> [Exercise prompt]: Report, in full, each line of the material below in which the string "februari" occurs.
######
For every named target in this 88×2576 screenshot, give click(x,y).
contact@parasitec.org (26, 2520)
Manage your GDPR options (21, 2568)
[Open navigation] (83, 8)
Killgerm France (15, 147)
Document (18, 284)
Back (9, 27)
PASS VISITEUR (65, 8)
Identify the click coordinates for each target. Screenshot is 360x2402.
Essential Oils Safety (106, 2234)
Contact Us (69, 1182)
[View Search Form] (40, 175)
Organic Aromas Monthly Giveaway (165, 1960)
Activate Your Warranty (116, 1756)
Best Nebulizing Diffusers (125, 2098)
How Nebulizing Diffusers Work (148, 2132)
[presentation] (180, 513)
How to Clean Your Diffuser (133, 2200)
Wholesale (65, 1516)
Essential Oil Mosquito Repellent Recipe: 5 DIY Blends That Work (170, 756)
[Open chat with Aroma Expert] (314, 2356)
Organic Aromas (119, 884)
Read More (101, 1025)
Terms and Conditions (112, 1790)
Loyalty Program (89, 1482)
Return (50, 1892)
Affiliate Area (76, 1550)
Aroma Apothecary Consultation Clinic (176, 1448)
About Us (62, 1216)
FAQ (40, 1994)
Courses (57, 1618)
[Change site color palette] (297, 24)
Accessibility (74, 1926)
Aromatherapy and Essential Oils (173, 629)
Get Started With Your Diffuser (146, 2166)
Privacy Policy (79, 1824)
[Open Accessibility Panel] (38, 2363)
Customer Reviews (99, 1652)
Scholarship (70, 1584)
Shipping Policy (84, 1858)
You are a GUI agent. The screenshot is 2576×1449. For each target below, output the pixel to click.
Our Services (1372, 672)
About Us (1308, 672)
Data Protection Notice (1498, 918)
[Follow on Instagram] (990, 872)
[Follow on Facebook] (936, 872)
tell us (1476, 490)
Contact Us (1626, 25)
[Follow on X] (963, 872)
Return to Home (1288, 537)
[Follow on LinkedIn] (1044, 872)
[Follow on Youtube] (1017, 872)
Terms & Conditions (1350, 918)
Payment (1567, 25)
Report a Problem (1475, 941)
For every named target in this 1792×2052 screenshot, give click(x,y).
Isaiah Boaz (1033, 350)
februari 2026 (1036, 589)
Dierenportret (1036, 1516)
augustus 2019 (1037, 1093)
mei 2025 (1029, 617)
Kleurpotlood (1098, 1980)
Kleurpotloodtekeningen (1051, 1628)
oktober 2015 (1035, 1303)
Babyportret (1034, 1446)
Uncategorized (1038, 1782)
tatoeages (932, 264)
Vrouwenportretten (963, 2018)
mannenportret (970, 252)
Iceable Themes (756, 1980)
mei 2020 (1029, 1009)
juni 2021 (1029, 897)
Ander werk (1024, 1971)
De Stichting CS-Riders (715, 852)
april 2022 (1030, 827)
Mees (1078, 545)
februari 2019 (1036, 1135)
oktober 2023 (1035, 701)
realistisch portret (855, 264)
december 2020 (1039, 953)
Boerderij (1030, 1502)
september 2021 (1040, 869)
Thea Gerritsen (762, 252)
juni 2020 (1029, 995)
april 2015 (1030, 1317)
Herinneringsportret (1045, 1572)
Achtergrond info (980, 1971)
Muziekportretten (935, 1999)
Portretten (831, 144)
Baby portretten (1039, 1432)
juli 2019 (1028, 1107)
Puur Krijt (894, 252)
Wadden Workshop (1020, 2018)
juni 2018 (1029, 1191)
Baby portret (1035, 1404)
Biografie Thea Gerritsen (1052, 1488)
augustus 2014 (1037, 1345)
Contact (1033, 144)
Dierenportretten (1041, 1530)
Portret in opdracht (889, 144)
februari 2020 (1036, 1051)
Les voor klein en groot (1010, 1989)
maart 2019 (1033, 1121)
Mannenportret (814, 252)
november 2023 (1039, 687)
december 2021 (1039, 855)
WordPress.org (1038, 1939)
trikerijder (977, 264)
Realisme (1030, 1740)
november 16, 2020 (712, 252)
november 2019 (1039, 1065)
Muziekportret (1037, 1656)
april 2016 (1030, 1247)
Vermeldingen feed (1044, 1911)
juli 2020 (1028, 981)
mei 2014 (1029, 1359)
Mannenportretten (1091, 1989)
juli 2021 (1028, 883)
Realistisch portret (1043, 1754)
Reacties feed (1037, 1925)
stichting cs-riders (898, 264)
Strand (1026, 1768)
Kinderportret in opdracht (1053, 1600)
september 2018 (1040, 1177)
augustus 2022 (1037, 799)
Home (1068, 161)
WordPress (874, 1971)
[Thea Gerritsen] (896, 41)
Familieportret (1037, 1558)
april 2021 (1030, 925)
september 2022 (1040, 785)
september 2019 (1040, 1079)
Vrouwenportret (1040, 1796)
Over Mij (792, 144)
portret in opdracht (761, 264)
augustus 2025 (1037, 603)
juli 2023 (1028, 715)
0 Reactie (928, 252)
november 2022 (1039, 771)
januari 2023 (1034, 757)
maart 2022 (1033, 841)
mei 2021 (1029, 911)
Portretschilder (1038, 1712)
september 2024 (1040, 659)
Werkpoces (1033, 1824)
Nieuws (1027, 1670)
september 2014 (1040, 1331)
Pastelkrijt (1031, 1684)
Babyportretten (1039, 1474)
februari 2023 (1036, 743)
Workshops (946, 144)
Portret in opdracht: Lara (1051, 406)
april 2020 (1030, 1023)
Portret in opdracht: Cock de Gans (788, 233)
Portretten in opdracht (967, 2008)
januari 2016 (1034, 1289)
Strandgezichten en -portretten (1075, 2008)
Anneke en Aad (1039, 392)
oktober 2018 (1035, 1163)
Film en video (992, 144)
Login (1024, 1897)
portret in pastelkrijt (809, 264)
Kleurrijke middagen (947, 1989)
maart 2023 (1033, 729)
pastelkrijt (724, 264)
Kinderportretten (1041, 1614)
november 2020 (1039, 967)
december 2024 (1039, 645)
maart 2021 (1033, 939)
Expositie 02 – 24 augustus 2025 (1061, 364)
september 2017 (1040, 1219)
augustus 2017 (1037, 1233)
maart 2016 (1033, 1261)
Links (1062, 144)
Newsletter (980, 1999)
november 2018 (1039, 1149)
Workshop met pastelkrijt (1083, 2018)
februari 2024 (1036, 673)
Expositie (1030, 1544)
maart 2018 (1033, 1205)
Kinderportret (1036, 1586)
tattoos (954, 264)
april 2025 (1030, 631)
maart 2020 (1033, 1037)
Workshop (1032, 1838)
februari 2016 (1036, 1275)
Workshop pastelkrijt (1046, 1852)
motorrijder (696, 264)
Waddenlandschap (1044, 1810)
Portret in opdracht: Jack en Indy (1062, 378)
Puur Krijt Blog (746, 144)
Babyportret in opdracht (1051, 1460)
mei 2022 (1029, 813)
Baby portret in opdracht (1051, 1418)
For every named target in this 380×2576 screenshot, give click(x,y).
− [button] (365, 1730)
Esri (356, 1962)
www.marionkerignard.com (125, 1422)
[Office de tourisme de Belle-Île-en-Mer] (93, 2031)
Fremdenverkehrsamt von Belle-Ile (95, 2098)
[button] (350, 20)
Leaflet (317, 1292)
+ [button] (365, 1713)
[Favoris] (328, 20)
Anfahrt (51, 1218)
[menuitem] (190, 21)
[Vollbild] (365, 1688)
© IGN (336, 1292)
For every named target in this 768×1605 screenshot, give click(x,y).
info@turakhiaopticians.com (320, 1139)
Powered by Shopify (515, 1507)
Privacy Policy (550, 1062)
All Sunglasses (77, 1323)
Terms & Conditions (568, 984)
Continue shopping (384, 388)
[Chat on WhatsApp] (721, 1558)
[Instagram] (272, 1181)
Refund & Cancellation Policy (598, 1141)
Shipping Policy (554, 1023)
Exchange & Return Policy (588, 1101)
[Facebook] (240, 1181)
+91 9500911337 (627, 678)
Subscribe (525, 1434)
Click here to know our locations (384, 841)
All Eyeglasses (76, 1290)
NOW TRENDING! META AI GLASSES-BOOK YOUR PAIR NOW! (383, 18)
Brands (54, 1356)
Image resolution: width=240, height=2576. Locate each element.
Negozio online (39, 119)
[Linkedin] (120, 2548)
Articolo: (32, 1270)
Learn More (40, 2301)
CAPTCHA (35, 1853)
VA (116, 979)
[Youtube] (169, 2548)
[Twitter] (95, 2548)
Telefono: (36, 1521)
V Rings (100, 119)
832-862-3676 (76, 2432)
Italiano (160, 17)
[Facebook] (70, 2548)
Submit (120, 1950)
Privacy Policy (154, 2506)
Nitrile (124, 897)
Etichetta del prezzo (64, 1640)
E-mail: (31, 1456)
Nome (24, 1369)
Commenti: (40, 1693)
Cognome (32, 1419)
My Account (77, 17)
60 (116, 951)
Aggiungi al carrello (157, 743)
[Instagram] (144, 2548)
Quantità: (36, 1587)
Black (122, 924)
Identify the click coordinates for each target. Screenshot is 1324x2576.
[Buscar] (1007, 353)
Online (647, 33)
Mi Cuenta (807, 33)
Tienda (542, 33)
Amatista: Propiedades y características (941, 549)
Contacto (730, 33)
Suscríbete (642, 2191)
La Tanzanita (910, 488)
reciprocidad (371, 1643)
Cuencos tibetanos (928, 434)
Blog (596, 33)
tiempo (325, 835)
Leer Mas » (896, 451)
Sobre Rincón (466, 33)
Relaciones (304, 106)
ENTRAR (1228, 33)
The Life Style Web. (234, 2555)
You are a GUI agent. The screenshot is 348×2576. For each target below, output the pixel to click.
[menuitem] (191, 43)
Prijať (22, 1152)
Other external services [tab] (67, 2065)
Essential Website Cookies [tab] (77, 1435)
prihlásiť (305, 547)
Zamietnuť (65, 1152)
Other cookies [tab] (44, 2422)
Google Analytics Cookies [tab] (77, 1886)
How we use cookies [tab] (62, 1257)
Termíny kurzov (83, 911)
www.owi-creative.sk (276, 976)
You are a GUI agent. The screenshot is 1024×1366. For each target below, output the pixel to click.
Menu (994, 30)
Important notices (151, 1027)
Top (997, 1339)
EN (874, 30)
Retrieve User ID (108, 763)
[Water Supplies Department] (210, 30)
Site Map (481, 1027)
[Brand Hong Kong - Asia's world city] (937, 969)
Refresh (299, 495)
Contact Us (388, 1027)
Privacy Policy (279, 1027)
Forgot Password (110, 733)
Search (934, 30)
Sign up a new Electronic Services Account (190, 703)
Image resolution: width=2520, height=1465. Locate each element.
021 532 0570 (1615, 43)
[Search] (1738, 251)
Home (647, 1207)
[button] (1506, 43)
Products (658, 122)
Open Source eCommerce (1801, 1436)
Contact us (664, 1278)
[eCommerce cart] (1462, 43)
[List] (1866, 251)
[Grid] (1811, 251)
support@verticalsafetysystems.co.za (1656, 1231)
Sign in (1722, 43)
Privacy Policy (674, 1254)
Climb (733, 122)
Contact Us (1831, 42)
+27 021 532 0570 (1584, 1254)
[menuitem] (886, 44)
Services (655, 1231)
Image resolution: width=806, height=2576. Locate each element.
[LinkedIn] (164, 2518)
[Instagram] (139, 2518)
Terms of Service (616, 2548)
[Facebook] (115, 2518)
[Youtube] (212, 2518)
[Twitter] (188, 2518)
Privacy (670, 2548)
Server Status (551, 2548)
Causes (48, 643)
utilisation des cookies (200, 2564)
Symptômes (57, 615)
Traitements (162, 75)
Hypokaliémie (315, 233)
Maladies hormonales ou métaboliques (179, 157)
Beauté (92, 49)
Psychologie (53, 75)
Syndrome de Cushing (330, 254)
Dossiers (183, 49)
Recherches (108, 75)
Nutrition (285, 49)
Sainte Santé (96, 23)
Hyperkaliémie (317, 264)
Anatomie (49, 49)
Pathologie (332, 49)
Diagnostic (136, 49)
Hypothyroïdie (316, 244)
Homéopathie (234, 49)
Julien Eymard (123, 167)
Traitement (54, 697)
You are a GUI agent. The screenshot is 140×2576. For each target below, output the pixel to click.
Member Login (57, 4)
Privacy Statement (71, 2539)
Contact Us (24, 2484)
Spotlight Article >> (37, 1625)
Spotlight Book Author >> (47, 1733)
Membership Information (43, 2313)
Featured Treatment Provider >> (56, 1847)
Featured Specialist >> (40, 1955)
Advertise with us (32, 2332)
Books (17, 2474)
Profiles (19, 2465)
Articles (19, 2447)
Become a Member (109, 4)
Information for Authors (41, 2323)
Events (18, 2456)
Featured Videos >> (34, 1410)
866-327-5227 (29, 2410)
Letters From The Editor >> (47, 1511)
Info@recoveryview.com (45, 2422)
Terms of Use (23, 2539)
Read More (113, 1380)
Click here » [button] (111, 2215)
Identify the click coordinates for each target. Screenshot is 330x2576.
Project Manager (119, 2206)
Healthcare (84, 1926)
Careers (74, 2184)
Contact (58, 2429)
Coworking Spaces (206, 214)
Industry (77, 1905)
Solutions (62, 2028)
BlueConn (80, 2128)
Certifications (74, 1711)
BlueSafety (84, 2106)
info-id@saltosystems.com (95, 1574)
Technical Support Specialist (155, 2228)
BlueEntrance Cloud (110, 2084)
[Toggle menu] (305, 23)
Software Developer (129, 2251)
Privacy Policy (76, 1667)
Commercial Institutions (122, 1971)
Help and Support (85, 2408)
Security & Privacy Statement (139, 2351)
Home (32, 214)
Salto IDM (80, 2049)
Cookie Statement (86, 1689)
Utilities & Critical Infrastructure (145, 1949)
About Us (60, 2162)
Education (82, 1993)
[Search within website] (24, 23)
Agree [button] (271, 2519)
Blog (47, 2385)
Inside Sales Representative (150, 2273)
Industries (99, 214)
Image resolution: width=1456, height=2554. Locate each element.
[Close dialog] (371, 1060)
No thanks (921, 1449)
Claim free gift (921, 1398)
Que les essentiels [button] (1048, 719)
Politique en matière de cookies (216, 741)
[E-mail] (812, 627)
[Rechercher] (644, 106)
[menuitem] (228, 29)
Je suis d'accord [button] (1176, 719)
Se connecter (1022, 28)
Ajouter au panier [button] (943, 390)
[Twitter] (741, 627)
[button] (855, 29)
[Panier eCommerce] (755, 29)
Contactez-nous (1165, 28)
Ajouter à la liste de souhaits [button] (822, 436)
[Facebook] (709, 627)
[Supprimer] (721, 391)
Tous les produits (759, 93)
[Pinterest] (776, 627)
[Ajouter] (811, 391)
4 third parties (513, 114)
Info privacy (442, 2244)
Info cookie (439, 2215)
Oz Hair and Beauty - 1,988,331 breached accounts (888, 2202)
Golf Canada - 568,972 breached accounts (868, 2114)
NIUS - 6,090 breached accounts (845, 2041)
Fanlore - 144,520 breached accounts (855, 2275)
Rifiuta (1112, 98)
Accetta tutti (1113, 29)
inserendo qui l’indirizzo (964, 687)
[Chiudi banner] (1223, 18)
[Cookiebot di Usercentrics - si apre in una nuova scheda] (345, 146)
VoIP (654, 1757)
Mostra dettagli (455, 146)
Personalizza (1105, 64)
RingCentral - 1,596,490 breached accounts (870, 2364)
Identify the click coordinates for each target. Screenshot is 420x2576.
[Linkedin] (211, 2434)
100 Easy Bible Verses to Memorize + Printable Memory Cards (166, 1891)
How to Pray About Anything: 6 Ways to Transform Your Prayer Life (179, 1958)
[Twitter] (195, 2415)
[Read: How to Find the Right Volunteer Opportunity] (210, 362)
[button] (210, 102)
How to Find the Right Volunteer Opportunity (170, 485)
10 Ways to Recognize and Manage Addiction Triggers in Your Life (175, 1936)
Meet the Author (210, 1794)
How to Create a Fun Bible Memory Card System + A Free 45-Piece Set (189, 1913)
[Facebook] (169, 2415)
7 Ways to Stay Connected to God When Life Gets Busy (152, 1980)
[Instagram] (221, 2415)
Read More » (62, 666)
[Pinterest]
######
> [Solved problem]:
februari 2026 (1036, 589)
februari 2019 (1036, 1135)
februari 2020 (1036, 1051)
februari 2023 (1036, 743)
februari 2024 (1036, 673)
februari 2016 (1036, 1275)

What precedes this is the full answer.